'''

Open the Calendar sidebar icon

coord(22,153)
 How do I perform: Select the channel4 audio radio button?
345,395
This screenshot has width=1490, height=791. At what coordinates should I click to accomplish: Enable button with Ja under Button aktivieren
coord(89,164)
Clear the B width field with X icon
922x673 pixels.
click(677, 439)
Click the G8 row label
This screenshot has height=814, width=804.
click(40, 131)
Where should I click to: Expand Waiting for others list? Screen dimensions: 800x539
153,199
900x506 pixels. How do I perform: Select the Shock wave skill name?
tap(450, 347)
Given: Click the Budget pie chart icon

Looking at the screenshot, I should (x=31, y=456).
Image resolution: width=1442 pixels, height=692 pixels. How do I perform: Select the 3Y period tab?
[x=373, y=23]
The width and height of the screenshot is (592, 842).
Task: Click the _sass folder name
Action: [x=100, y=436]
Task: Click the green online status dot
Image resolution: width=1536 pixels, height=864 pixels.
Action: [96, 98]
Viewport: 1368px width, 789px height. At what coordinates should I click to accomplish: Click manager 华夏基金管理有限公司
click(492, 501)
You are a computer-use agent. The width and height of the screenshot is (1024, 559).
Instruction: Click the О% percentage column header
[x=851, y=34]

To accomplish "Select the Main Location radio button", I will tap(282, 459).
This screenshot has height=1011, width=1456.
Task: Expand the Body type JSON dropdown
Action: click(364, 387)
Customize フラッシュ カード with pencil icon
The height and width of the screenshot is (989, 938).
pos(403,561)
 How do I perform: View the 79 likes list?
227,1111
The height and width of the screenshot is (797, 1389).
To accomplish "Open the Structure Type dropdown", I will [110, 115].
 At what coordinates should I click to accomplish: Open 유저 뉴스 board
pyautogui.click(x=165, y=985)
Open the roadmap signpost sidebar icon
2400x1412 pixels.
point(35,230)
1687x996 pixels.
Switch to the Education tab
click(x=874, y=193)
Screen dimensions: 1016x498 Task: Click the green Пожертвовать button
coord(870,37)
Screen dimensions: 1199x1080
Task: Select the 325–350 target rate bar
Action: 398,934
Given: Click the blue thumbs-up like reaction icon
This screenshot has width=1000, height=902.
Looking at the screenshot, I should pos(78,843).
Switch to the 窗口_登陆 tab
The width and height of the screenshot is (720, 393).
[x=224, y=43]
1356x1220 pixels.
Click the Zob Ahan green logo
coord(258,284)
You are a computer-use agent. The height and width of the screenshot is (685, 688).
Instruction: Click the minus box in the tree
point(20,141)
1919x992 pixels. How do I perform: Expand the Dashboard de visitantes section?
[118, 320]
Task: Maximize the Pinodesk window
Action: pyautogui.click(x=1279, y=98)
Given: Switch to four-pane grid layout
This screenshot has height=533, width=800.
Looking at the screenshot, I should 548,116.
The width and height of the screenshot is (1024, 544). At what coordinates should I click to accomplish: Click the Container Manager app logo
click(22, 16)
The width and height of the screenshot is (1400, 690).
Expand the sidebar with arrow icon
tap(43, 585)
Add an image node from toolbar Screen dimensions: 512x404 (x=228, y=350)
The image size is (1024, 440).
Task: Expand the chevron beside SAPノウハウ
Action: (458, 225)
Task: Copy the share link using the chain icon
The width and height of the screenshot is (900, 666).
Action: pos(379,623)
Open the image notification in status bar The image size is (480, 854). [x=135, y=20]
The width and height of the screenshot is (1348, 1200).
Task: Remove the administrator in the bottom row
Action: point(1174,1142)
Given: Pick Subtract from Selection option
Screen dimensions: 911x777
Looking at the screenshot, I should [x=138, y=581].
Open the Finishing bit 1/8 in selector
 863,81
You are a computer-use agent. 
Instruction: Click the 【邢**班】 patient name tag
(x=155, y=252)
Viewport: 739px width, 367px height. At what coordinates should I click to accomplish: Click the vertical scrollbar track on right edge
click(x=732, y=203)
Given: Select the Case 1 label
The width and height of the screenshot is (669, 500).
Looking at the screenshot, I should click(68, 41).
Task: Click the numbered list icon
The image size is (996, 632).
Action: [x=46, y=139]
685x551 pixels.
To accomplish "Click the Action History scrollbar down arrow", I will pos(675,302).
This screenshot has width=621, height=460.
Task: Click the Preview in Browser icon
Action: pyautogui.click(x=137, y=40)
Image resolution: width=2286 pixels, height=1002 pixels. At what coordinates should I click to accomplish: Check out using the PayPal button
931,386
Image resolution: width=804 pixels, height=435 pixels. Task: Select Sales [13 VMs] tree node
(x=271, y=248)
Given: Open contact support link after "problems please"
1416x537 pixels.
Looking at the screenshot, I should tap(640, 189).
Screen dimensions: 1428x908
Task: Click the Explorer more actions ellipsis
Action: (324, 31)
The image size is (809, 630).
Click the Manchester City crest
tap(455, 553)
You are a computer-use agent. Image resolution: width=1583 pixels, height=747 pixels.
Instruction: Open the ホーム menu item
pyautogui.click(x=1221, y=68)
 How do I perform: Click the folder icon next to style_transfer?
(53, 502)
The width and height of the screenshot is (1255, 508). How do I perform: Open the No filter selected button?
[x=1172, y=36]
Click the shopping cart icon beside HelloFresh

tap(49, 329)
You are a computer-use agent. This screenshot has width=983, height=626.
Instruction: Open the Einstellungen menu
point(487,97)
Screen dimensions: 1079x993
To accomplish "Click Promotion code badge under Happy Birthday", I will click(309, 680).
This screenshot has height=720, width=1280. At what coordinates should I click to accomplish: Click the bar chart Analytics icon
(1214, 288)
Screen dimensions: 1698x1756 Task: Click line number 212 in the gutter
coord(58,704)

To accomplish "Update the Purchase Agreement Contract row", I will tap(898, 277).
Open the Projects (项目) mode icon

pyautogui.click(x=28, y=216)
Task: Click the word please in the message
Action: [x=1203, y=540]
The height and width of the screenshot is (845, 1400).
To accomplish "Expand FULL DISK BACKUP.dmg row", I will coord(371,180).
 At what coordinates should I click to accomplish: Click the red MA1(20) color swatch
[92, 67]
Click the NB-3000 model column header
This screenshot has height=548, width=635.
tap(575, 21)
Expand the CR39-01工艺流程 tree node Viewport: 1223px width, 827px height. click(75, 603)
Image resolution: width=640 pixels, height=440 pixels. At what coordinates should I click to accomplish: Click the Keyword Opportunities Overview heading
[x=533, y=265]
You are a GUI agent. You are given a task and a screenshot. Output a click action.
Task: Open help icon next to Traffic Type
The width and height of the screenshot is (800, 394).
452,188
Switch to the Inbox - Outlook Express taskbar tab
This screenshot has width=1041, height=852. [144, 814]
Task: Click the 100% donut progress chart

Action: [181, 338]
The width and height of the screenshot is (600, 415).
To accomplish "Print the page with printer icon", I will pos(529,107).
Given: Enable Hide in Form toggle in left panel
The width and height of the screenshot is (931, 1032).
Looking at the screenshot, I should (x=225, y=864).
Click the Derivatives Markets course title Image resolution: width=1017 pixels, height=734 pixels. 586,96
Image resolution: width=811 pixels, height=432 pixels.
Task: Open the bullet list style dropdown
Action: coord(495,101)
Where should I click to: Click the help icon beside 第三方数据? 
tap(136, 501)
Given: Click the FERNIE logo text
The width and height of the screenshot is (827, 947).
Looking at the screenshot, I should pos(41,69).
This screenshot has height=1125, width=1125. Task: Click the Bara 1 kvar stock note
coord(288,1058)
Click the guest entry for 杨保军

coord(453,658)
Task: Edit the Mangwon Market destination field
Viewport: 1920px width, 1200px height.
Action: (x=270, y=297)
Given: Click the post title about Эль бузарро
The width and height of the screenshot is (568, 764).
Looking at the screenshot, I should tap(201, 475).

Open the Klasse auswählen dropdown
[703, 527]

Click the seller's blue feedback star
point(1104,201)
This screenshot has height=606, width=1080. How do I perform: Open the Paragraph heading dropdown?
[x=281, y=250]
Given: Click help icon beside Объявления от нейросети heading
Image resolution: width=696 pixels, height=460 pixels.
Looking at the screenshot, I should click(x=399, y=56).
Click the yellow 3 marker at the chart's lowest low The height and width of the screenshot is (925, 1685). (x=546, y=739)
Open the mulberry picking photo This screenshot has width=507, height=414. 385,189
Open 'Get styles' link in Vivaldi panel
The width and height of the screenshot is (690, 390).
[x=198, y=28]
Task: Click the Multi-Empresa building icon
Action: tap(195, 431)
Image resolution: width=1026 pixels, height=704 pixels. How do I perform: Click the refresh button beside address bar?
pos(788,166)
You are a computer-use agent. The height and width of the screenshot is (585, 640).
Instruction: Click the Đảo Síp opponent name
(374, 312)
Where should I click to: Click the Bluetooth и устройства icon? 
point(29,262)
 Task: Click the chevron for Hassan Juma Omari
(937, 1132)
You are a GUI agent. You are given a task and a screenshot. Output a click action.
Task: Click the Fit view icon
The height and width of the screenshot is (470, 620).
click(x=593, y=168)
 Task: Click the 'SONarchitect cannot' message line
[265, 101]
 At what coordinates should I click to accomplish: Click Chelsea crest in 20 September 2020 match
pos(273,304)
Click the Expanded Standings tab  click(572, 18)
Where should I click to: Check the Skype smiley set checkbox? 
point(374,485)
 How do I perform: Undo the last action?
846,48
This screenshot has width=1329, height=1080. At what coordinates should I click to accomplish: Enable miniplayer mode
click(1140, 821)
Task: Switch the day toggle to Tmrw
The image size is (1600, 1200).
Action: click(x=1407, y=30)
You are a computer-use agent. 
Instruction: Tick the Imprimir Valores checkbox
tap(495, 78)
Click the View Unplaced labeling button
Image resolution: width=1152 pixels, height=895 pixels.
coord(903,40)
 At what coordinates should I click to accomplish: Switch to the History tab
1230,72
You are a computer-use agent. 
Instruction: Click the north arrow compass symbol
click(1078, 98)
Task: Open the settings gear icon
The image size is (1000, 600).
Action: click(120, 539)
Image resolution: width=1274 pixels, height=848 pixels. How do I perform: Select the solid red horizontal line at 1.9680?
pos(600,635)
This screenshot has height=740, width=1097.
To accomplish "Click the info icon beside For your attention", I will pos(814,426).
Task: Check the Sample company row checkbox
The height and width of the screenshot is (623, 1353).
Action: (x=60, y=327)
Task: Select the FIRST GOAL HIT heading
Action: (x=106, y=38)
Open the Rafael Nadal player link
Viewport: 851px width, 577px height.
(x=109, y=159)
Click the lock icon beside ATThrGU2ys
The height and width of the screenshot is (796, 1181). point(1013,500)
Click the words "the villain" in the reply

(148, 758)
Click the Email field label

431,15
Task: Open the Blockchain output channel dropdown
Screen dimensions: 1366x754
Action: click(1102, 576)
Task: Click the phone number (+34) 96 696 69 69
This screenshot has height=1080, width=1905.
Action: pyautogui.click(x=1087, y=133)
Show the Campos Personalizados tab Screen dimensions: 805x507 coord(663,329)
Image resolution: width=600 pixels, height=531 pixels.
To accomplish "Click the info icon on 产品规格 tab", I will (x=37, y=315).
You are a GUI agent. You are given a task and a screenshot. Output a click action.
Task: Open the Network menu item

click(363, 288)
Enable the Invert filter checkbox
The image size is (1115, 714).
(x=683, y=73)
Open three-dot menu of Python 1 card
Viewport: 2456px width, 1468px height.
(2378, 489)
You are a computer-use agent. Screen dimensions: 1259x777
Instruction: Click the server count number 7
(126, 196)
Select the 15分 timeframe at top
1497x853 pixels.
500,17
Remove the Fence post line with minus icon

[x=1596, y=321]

'''

PROBLEM
Output each line of the listing in which the string "panel" is found.

SOLUTION
Given: Enable Hide in Form toggle in left panel
Open 'Get styles' link in Vivaldi panel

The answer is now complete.